- Full name: Aida Badić
- Born: February 11, 1986 (age 40) Zagreb, Yugoslavia
- Height: 171 cm (5 ft 7 in)

Gymnastics career
- Discipline: Women's artistic gymnastics
- Country represented: Croatia
- Club: ZTD Hrvatski Sokol
- Head coaches: Bojan Šinkovec, Ana Sesvečan
- Former coach: Gordan Polan
- Music: Hungarian Dance, J. Brahms
- Retired: 2004

= Aida Badić =

Croatian artistic gymnast

Aida Badić (born February 11, 1986, in Zagreb, Yugoslavia), is a Croatian former artistic gymnast. She engaged in gymnastics at the age of 7, in 1992, starting as a member of ZTD Hrvatski sokol - Zagreb. During her career she produced notable results at the national and international level.

==Early life and gymnastics career==
Aida was a national all-around champion from 1995 to 2003. Her international career began in 1996, when she competed at the Snowflake Gymnastics Cup in New York City, where she placed fifth in the all-around and third on floor, which was a big success back then.

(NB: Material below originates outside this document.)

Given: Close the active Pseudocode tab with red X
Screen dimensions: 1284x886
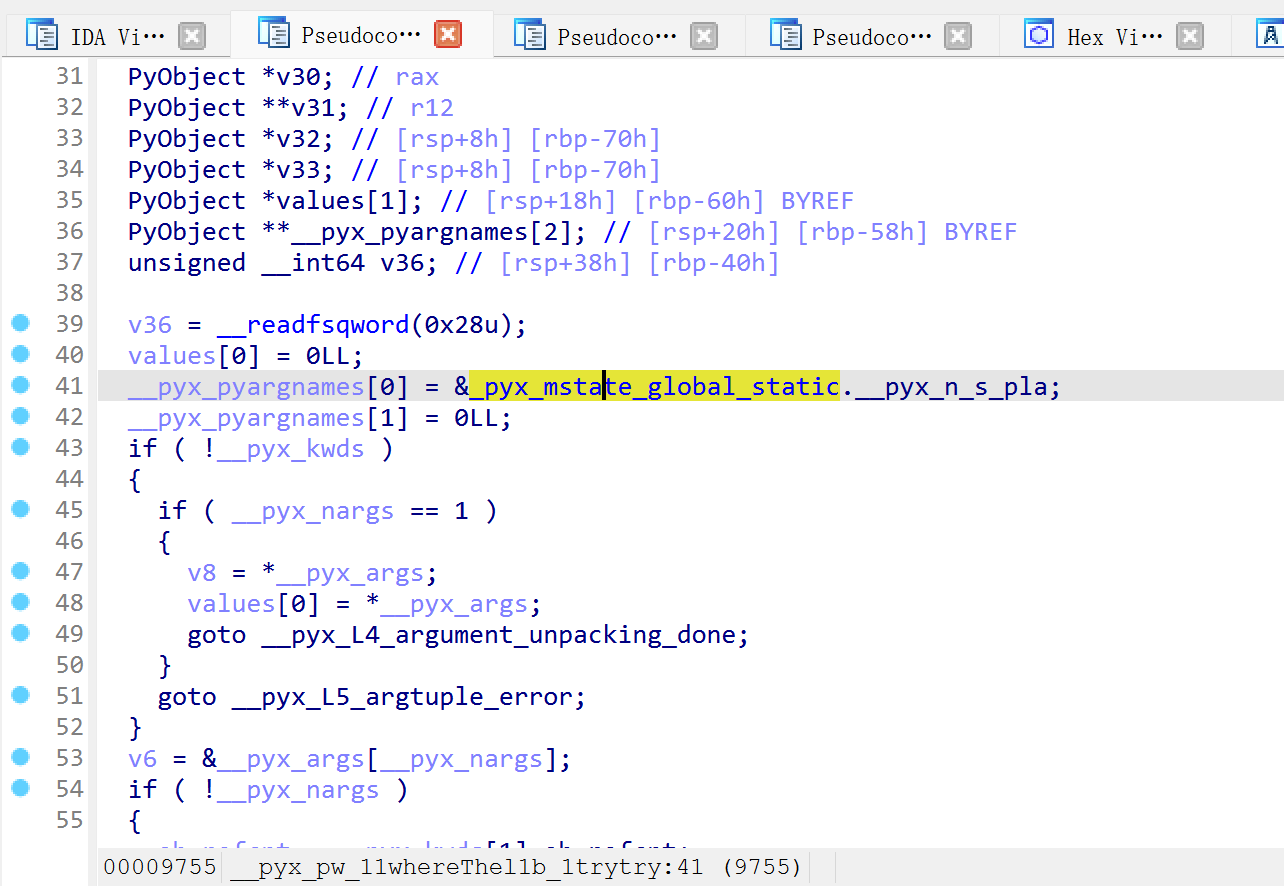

Aida's good results continued with forthcoming competitions such as International Tournament "Stjepan Boltižar" where she won a number of medals from 1997 to 2003.

In 1999, she took part in the strong and well-known Austrian International Competition "Alpen-Adria Cup" in Klagenfurt, where she won third place in the all-around competition reaching a score of 33.500 (Old FIG-Code).

Later on, in 2000, she won a silver medal at the Belgian Cup, held in Malmedy, scoring 35.315. As well as the previous competition in Slovenia, this tournament was only a check for the European Championships, going to be held that year in Paris, France. There, she placed 55th (out of 114 gymnasts) with the result of 1386.

==Injuries, recovery and further competitions==
Later that year, she suffered a back injury and had to withdraw from the "Stjepan Boltižar" tournament. Not quite recovered, in 2001, Badić became a senior gymnast and a national champion as well. However, at the competition held in Luxembourg at the end of that year, after a great start on the vault, she sustained a knee injury and had to withdraw from the competition again. 2002 was the year of recovery for Aida.

Rehabilitation, therapies and various treatments haven't stopped her from being a candidate for the European Championships in Patras, Greece. However, she wasn't fully recovered and her doctor, as well as her coach Bojan Šinkovec, advised her to postpone her comeback for a few more months. Despite those injuries, she managed to do her routines on the floor and bars at the National Competition and win bars and get a silver medal on floor. Also, she placed second at the all-around national competition in November 2002. That was her additional motivation to keep training although her knee was heavily bandaged at every competition. Badić placed second on floor at the "Stjepan Boltižar" Tournament in 2002, right behind her younger teammate Tina Erceg. She continued with training in 2003, won silver on floor and bronze on bars at the Nationals, but was forced to retire at the end of 2004, having finished her 12-year-long career, being a national team member (1997–2004), with over 100 medals, won nationally and internationally.

==Besides gymnastics==
Moreover, she didn't quit with her involvement in sport. Soon she started attending different coaching and judging courses and now serves as a national judge and coach in Gymnastics Club Samobor. During her career, she finished her elementary and high school education with excellent grades. As of 2005, she has been studying Kinesiology at the University of Zagreb and will soon graduate. As a student, Aida participated in competitions at the university level, competed in high jump for women and won gold. She also took part in scientific research (alongside her university professor and co-operates), regarding the field of education in gymnastics (balance beam and vault), which was published in 2010.

She was also a dance choreographer at the Tala Dance Center, coaching acrobatics as a part of training session for advanced Tala dancers. Aida has been dancing in Tala since 2004. In 2010, Badić was a member of the dance team that accompanied four famous Croatian singers'/entertainers' (Tony Cetinski, Colonia, Luka Bulić and Franka Batelić) tour called "Topstars".

Badić's role models have always been gymnasts. She especially admires famous Romanian gymnasts Nadia Comăneci and Andreea Răducan, as well as American - Shannon Miller or Russian - Svetlana Khorkina.